Tag Archives: Book of Genesis

Clinical dimensions of “nakedness”

(Yesterday’s posting was about the subjec of nakedness in the book of Genesis.) The notion of nakedness and vulnerability is also relevant in clinical work. In one of my first cases as a therapist, a young man in his thirties had recurrent images of nakedness in his day to day life, often looking down to see if he was wearing his pants in public. He knew this was “crazy” but he also knew that it was clinically significant. He also quickly saw that this disconcerting imagery was related to several significant recent losses in his life—he had become estranged from his family, he had serious doubts about his childhood faith, and he has resigned from his job. Furthermore, he was feeling estranged from his friends. He had been cast adrift in his life. He had shorn the trappings of the middle class life that had been bequeathed him and he felt vulnerable, he felt naked.

The clinical work involved helping him to embrace this nakedness, to avoid the temptation to immediately “prozac’em”, and to explore the depths of his despair.
It amounted to holding his hands figuratively, allowing the grace of God to envelop him, and to facilitate rebirth.
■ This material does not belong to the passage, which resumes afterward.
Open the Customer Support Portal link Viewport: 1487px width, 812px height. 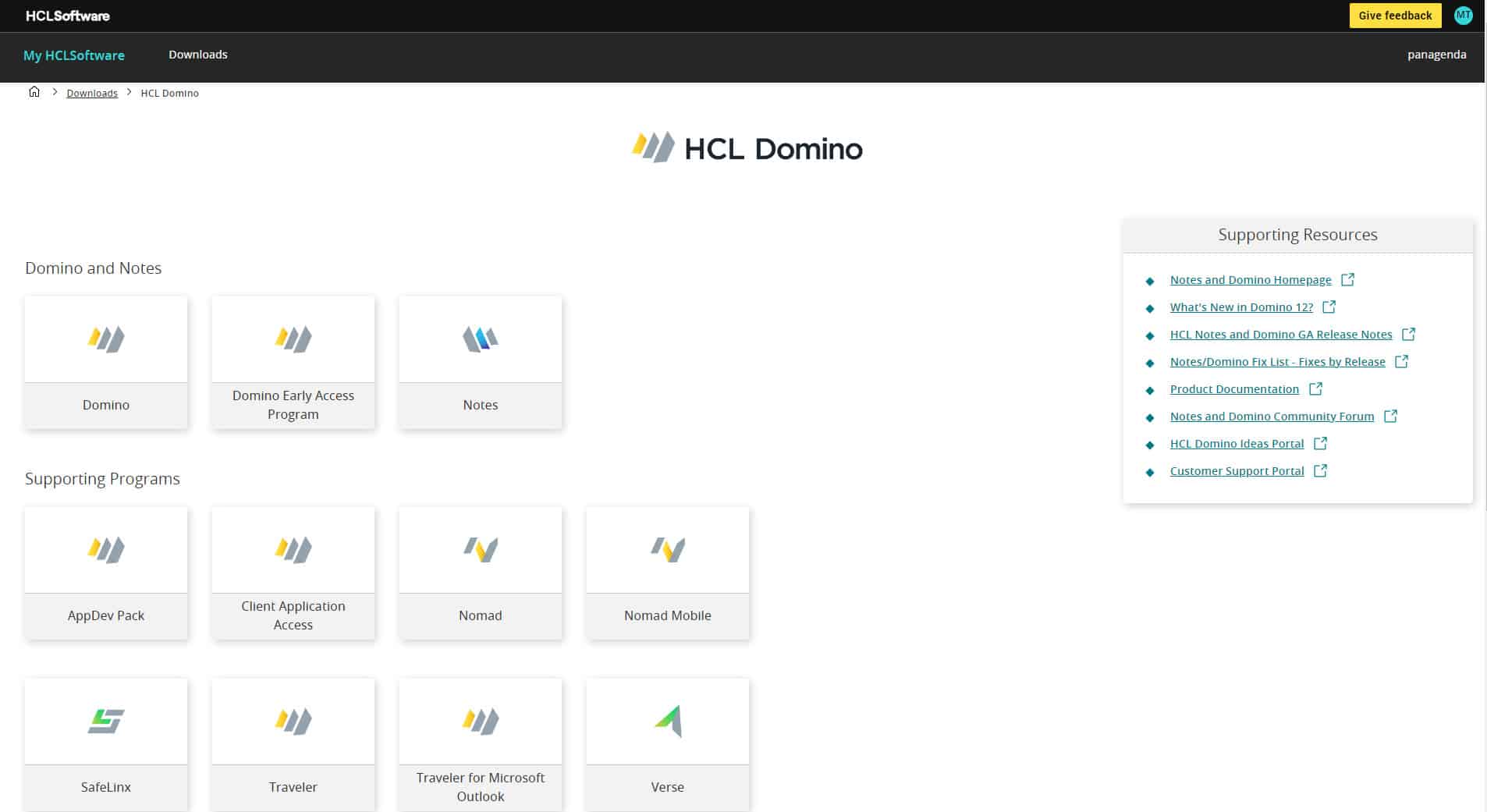coord(1237,471)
I offered comfort and direction as this young man dwelt for a while in what T. S. Eliot called, “the breakage, in the collapse of what was believed in as most certain, and therefore the fittest for renunciation.” Metaphorically speaking, I was a midwife. Or, a metaphor I like even better, I was a witness to a death, burial, and resurrection.
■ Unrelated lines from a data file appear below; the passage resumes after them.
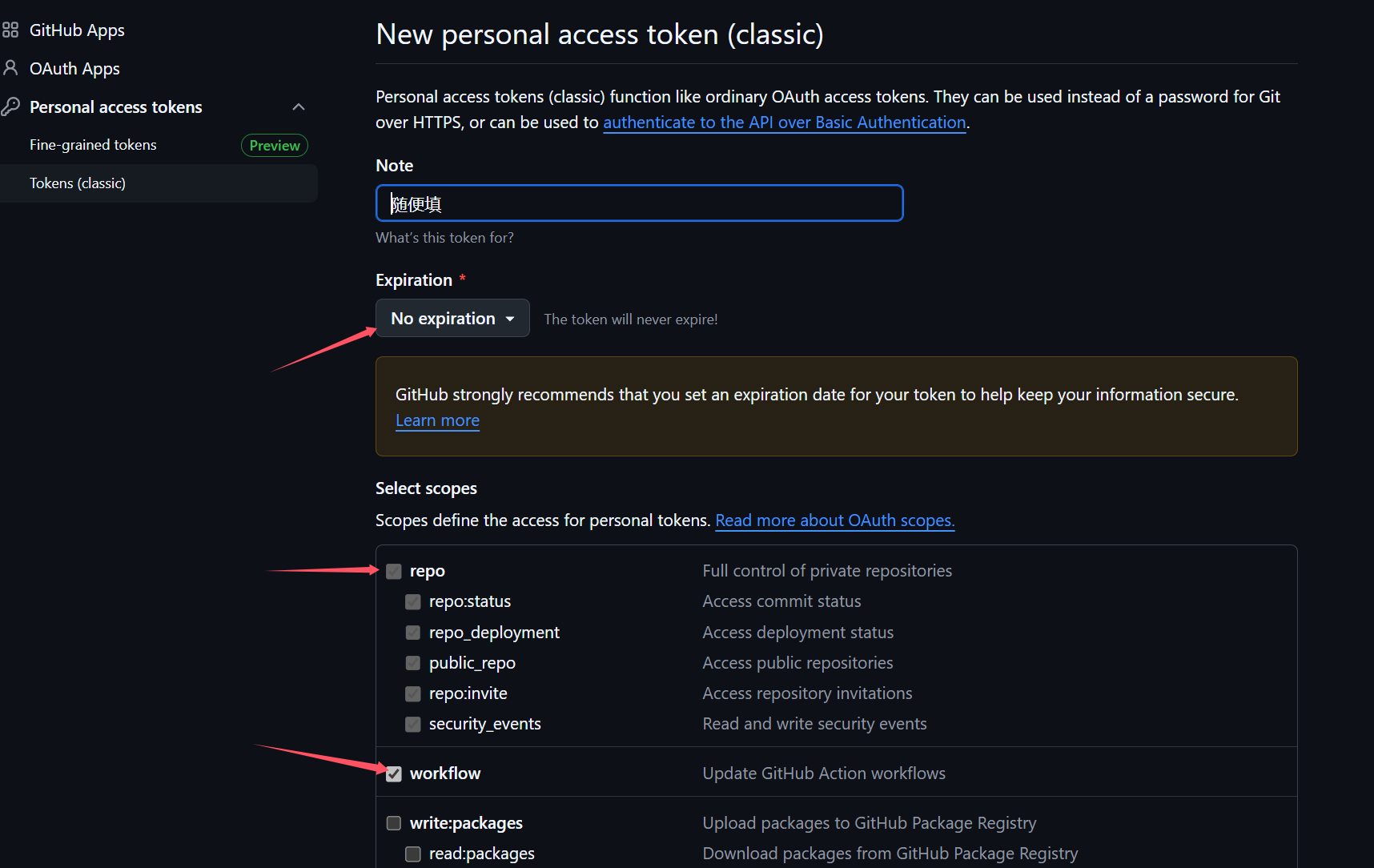Select Tokens (classic) in sidebar
Screen dimensions: 1374x868
click(x=78, y=183)
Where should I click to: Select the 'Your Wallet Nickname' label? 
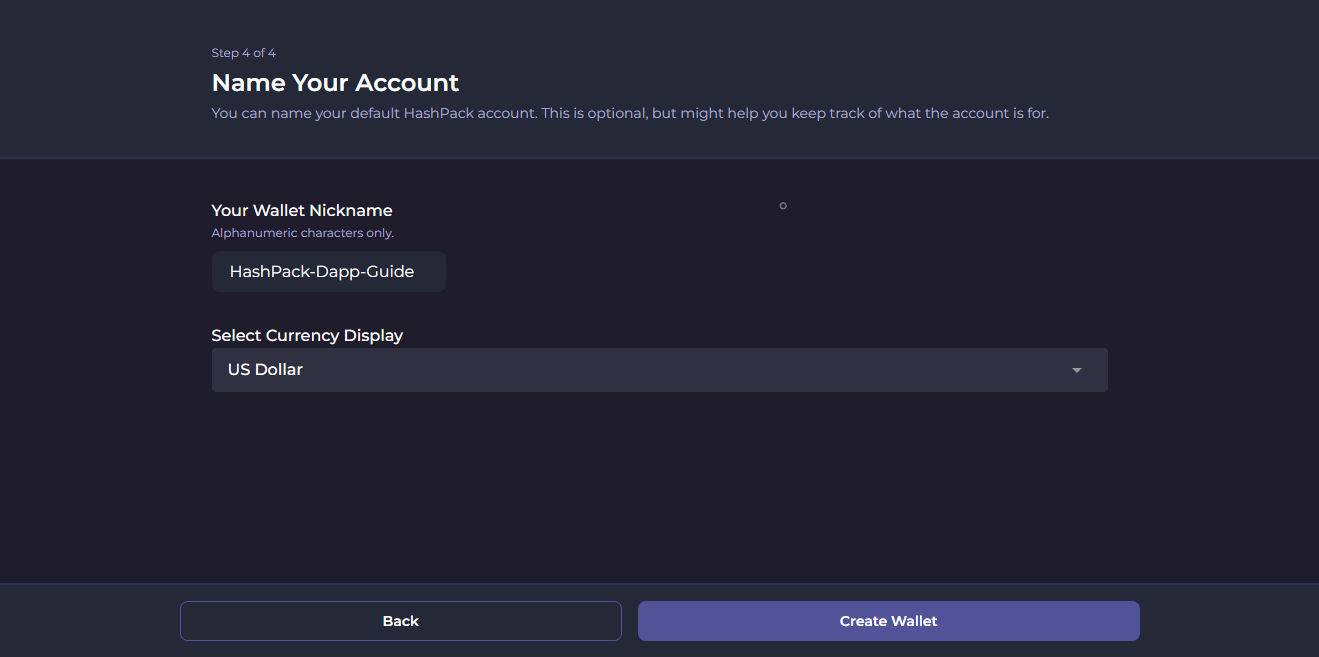click(302, 211)
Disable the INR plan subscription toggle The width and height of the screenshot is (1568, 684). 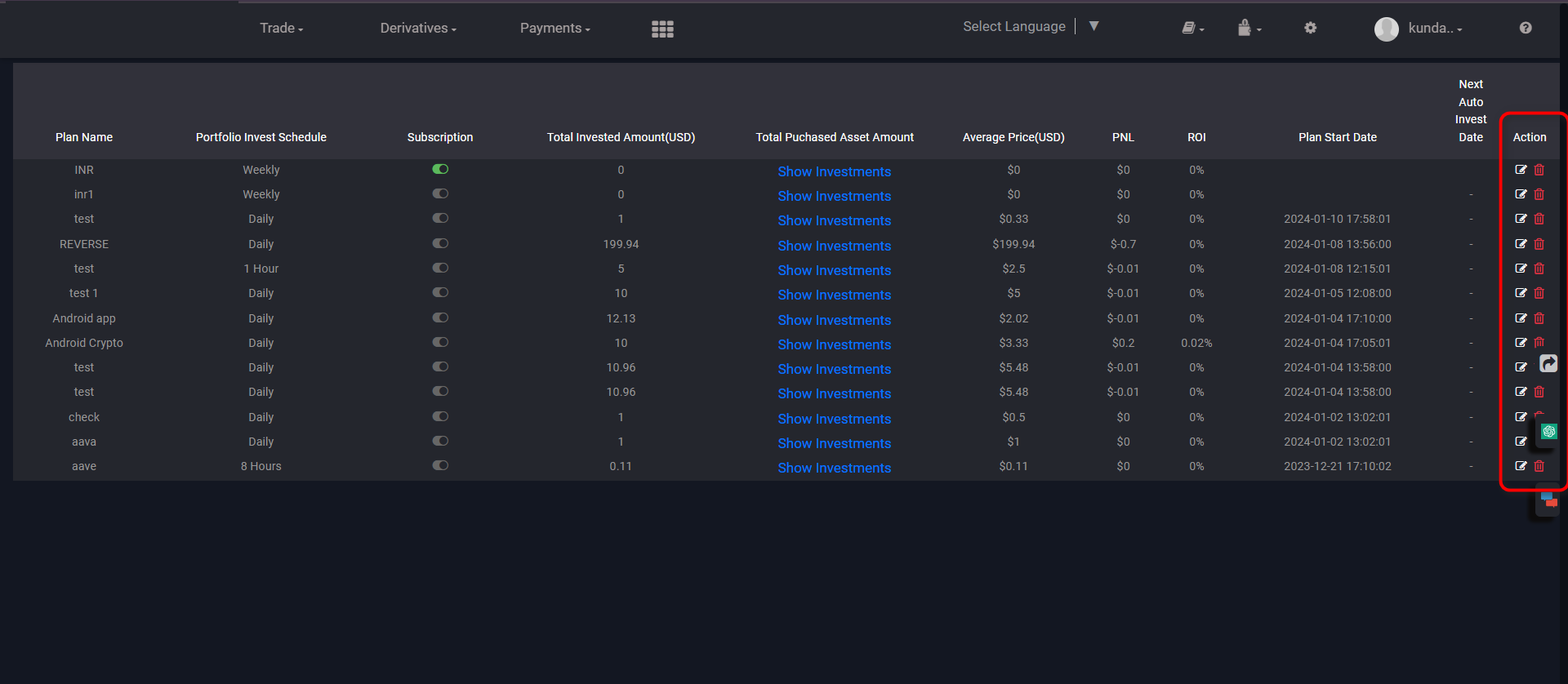[x=440, y=170]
The theme of nakedness is so relevant to the work of a minister. Frederick Buechner in one of his books (and the specific title escapes my memory) wrote of the need of a minister to find the temerity and courage (and grace) to first “disrobe” his congregation before he could “clothe” it with the Grace of God. He explained that God’s Grace only comes as one is disrobed of his/her pretenses, illusions, false gods, and hypocrisies and that a minister who is not willing to address this facade cannot offer any genuine Grace. Without this disrobing there is only an easy believism that really doesn’t believe anything, there is only a religion of convenience. And, I might add, no minister can accomplish this task if he/she has not been disrobed himself/herself and does not experience recurrently from time to time.

The Illness that we Are

In the book of Genesis the subject of nakedness is introduced to us.  Adam and Eve ate of the forbidden fruit and felt naked, exposed, and God fashioned for them a fig leaf garment and hid their nakedness.  The Bible said that this garment hid them from their sense of shame.
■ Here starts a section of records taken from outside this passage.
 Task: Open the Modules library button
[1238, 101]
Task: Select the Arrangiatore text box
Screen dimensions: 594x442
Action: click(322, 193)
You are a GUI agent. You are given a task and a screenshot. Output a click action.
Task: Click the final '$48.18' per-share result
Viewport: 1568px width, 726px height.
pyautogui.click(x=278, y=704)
Art in recent centuries, and movies in recent times, often includes the image of the nude woman, caught unawares, covering her breasts with an arm and/or her privates with a hand.  Most men also have had dreams or fears of that horrible feeling of being caught nude in public, being exposed, being vulnerable.

I think this fig leaf represents the function of the ego in human culture.  It is a contrivance that hides us from our nakedness.  It is a persona that we can present to our community and to the world and not have to show to them the frail, frightened vulnerable creature that we are in the depths of our heart.  And this ego consciousness is very important as without it there would be no “world” as we know it.  For without it, we would be teeming multitudes of quivering flesh and could not function as a culture.  We would not be a world.

But this ego consciousness has become a monster that is run amok and threatens to destroy us.  Instead of acknowledging our frailty and recognizing the frailty of others, we have organized into armed camps the purpose of which is to barricade ourselves behind piles of “stuff”.  Or, to allude briefly to one dimension of the problem, in our country we have isolated into ideologically-armed political camps, each camp unwilling to recognize its own vulnerability.  We are guilty of the sin of misplaced concreteness, “We chase the shade, and let the real be.” (John Masefield)

But as individuals we cannot correct the ills of the world. The only “illness” we are responsible for is illness that we harbor. But we can discover that as we address that illness in our own heart, as we “wage the war we are”, we will be a bit of an antidote to the collective illness that threatens us.